IMF warns rising trade tensions threaten to derail global growth

The International Monetary Fund warned on Tuesday that rising U.S.-China trade restrictions threaten to damage a steady global growth picture, but there was still time for the world’s two largest economies to step back from the brink.

The IMF, in its latest World Economic Outlook, kept its global growth forecasts for both 2018 and 2019 unchanged at 3.9 percent after upgrades in January that were partly based on expectations of stronger U.S. spending spurred by tax cuts.

But IMF chief economist Maurice Obstfeld said those effects will fade quickly, causing growth to slow in subsequent years.

“The prospect of trade restrictions and counter-restrictions threatens to undermine confidence and derail growth prematurely,” Obstfeld told a news conference ahead of the IMF and World Bank spring meetings this week, where trade is expected to dominate discussions.

Asked if a trade war was under way, Obstfeld said the United States and China had fired “some warning shots” on tariff plans but had not activated them.

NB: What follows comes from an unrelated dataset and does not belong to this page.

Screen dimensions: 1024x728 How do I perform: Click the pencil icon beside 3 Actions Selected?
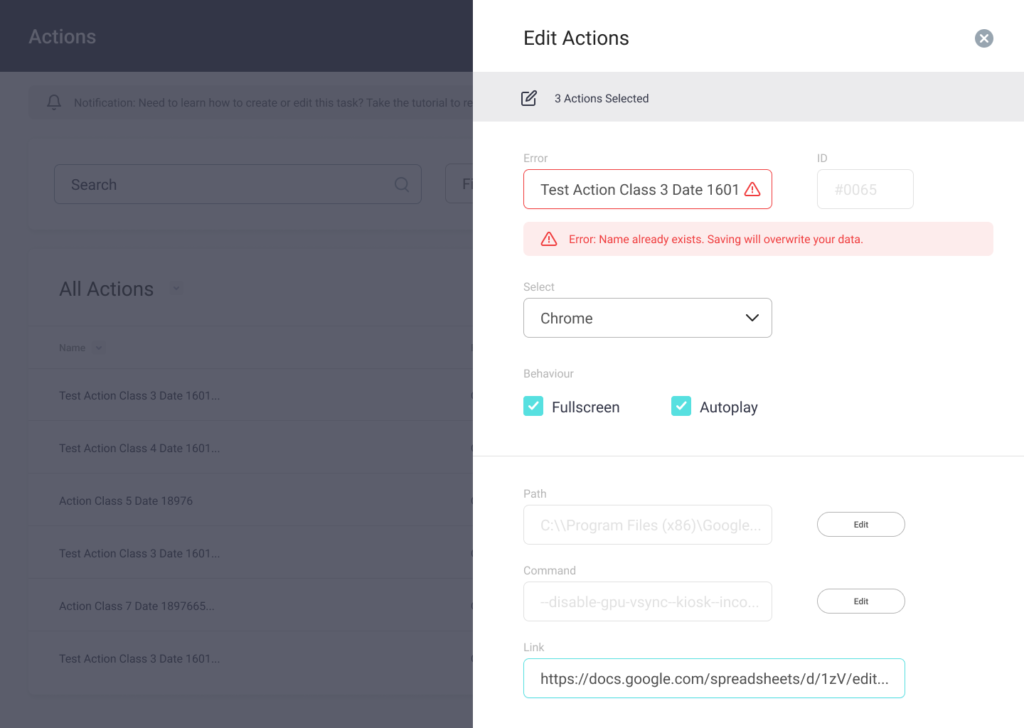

“There’s still room for countries, I think, to engage in a more multilateral set of discussions to take advantage of the set of dispute resolution mechanisms in place to avoid any intensification,” he said.

Obstfeld added that the Trump administration trade initiatives would do little to reduce the overall U.S. trade and current account deficits, as these have more to do with U.S. spending exceeding income.

GROWTH UNDER PRESSURE

The IMF raised its U.S. growth projections by 0.2 percentage point from its January forecasts for both years, to 2.9 percent for 2018 and 2.7 percent for 2019.

“Global growth is projected to soften beyond the next couple of years,” the IMF said in the report, adding that advanced economies would be “held back by aging populations and lackluster productivity.”

The Trump administration has maintained that Republican tax cuts passed last year would allow the United States to maintain sustained gross domestic product growth above 3 percent for years and defy forecasts that U.S. budget deficits will balloon over the coming decade.

For now, the IMF said increased export demand was contributing to slight growth forecast upgrades for the euro area and Britain for 2018, while the IMF kept its forecasts unchanged for Japan, China, India, Russia and Mexico.

Forecasts were cut slightly for Canada, the Middle East and North African countries, as well as a number of low-income developing countries.

The IMF said prospects for developing economies to grow per-capita incomes face difficulties over the next five years, especially in commodity-exporting countries in the Middle East, sub-Saharan Africa, Latin America and the Caribbean.

Risks to the global growth forecasts were broadly balanced for the next few quarters, with the potential for stronger business profits to increase hiring and investments that could boost productivity, the IMF said.

But trade tensions, such as the United States and China’s recent dueling tariff announcements, could take a direct toll on trade and economic activity and also cause financial market turmoil that would tighten financial conditions and hurt confidence.

Research from 2016, the IMF said, showed that tariffs or other barriers that led to a 10 percent increase in import prices in all countries would lower global output and consumption by about 1.75 percent after five years and close to 2 percent in the long term. Global trade would fall 15 percent after five years and 16 percent in the long run under such a scenario, it said.